Most of us are aware that an untimely utilization review (UR) report is deemed defective such that the WCAB has jurisdiction to decide whether the requested treatment is necessary, thereby precluding Independent Medical Review (IMR).  But what about a timely UR report that is served on parties where there are missing pages or is otherwise incomplete in that regard?   Does the WCAB have jurisdiction to hear the issue or is it solely within the realm of IMR?

This situation came up recently in the case of Ingle v. Department of Motor Vehicles which was a Board Panel Decision at 2017 Cal. Wrk. Comp. P.D. Lexis 137.  In that case applicant sustained an accepted dental injury as was treating with a periodontist, Dr. Benarroch, who issued a Request for Authorization (RFA) of numerous dental procedures necessary to treat her injury.  Also, the parties stipulated that the RFA was timely submitted to UR and that the defendant’s UR reviewer issued a time decision which included some modifications and denials of the RFA.
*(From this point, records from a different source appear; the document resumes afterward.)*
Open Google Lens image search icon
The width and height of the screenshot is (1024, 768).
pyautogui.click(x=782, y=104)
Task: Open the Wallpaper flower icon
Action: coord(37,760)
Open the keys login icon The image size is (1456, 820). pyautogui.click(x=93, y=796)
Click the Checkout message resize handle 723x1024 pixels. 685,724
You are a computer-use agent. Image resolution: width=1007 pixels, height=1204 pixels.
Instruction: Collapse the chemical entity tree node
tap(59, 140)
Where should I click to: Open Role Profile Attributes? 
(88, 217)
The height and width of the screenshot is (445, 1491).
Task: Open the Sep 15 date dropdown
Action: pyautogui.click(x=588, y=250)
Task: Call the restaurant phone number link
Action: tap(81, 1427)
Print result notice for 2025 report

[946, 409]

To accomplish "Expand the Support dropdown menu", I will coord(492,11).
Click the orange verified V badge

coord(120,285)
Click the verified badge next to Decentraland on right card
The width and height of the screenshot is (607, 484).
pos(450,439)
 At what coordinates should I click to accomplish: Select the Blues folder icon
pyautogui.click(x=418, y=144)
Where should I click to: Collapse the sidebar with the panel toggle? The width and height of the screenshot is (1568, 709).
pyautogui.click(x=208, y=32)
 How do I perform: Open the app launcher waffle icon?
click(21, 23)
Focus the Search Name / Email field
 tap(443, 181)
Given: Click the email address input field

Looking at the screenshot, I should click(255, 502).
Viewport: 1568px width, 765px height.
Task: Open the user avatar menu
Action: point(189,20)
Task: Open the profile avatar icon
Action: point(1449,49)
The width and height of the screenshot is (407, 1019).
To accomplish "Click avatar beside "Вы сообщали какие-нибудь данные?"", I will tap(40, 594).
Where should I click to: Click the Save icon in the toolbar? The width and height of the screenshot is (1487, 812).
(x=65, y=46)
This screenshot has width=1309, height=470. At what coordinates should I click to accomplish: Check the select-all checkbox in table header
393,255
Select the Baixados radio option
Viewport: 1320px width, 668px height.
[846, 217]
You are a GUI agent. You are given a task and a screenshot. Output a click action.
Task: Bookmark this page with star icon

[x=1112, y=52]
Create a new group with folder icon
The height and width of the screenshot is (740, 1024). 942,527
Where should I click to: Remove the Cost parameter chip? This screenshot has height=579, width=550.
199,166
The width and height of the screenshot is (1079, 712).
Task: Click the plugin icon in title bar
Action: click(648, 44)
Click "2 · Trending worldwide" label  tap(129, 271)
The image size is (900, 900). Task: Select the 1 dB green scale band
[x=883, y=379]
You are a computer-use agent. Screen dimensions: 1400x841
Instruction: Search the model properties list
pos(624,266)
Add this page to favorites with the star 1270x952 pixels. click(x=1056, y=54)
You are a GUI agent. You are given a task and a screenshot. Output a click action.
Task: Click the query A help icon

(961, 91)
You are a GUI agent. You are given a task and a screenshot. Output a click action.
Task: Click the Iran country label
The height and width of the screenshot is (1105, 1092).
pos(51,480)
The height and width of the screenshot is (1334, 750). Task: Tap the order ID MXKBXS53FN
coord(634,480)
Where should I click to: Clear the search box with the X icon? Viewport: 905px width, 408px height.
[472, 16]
That wasn’t the problem.  The problem was that the UR decision which consisted of 25 pages, while being timely served on applicant’s attorney was incomplete.  In other words, the attorney only received the first 20 pages of the 25 page decision.  In particular, what was missing in those last 5 pages was important information such as the name/qualifications of the UR reviewer, the list of medical records reviewed, and notification of the UR appeals process.  The attorney therefore argued that he did not have all of the information to which he was legally entitled pursuant to 8 Cal. Code Reg. §9792.9.1(e)(5).  He argued that this was an untimely denial.  As such, he argued failure to timely communicate all of the required information renders the UR decision untimely per Bodam v. San Bernardino County Department of Social Services (2014) 79 Cal. Comp. Cases 1519; and per Dubon v. World Restoration, Inc. (2014) 79 Cal. Comp. Cases 1298, the Appeals Board has jurisdiction to decide the treatment request where the UR decision is untimely.

The defendant argued that this was merely a “procedural defect” not rendering the UR decision untimely and that IMR was the proper remedy.  The Board panel rejected this argument because the fact that important information contained in the last 5 pages of the UR decision was missing there was a violation of §9792.9.1(e)(5) rendering the UR decision being untimely.

So, for those of you that do rely on the UR decision making process should make sure that when the decision is served on the applicant, the doctor, and applicant’s attorney that the complete decision is served.